**** SUPPLIED MATERIAL

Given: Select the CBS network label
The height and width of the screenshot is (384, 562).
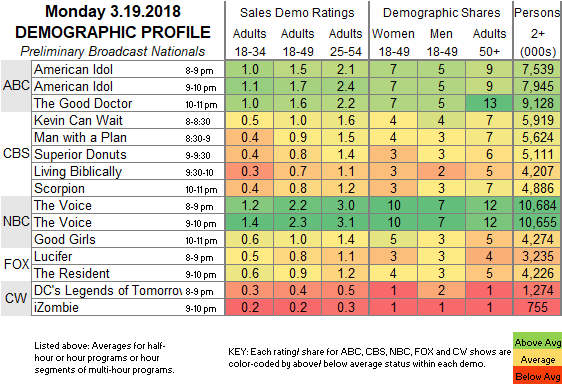Looking at the screenshot, I should 16,153.
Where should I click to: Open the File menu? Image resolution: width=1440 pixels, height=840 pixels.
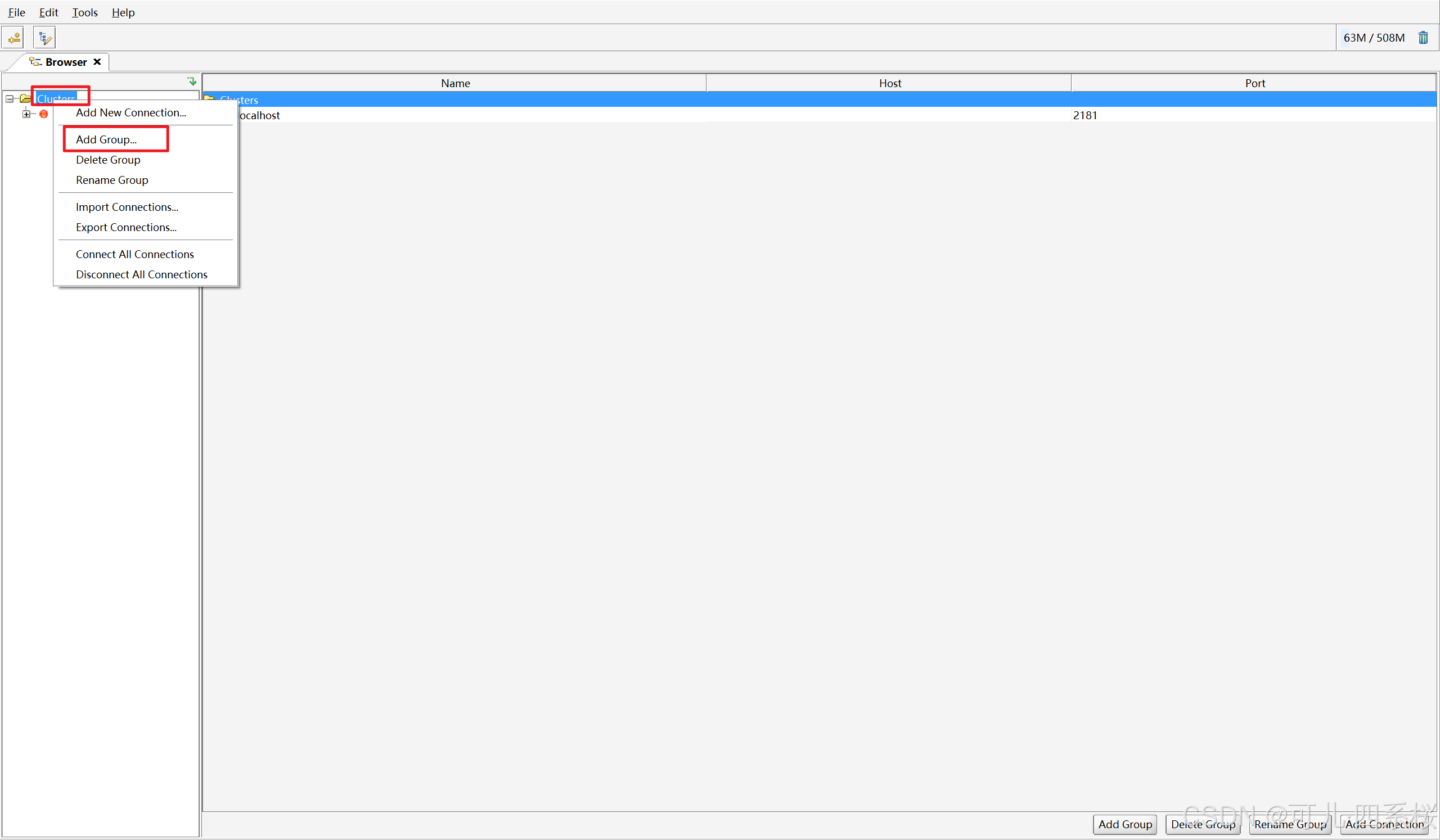point(16,12)
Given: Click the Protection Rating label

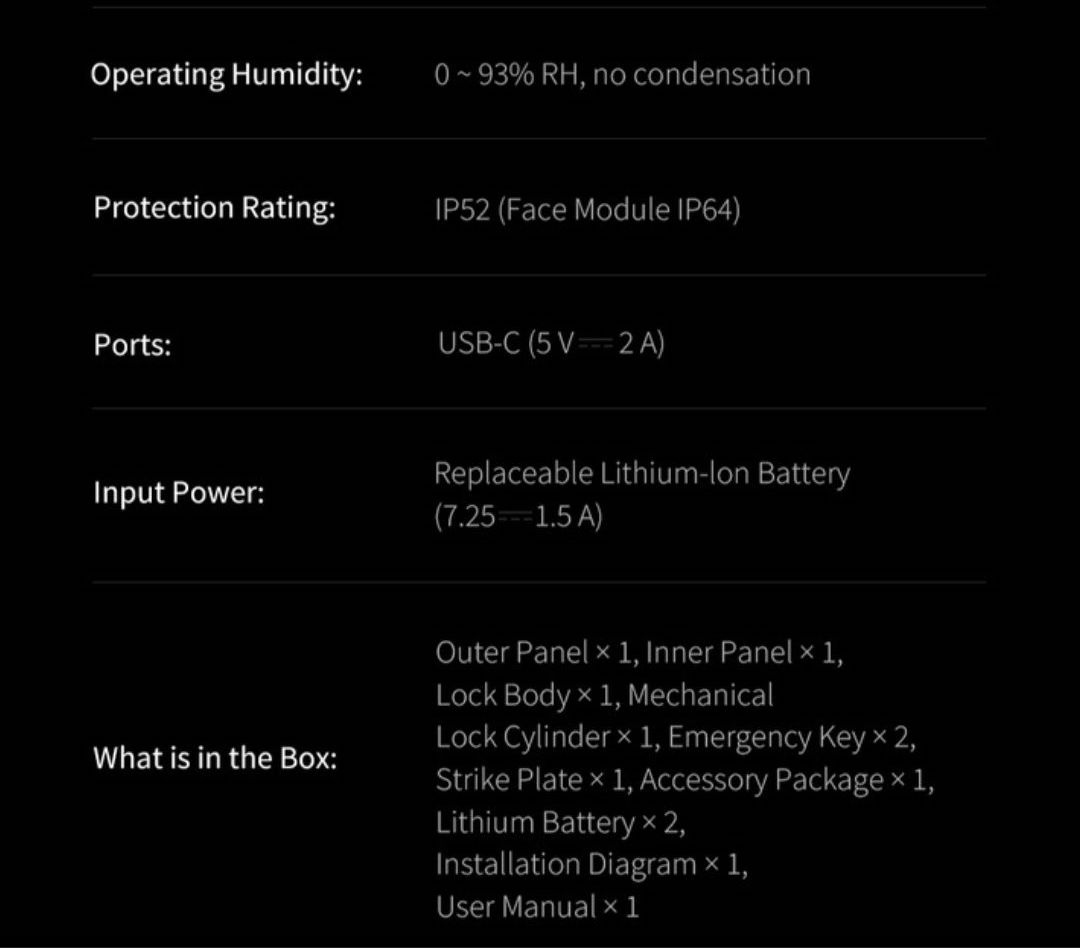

********

▸ **WRITTEN EXERCISE**
Which lines above contain the word "Given"? Pick out each of them and copy it in full.

▸ **SOLUTION TO THIS EXERCISE**
Given: Select the CBS network label
Given: Click the Protection Rating label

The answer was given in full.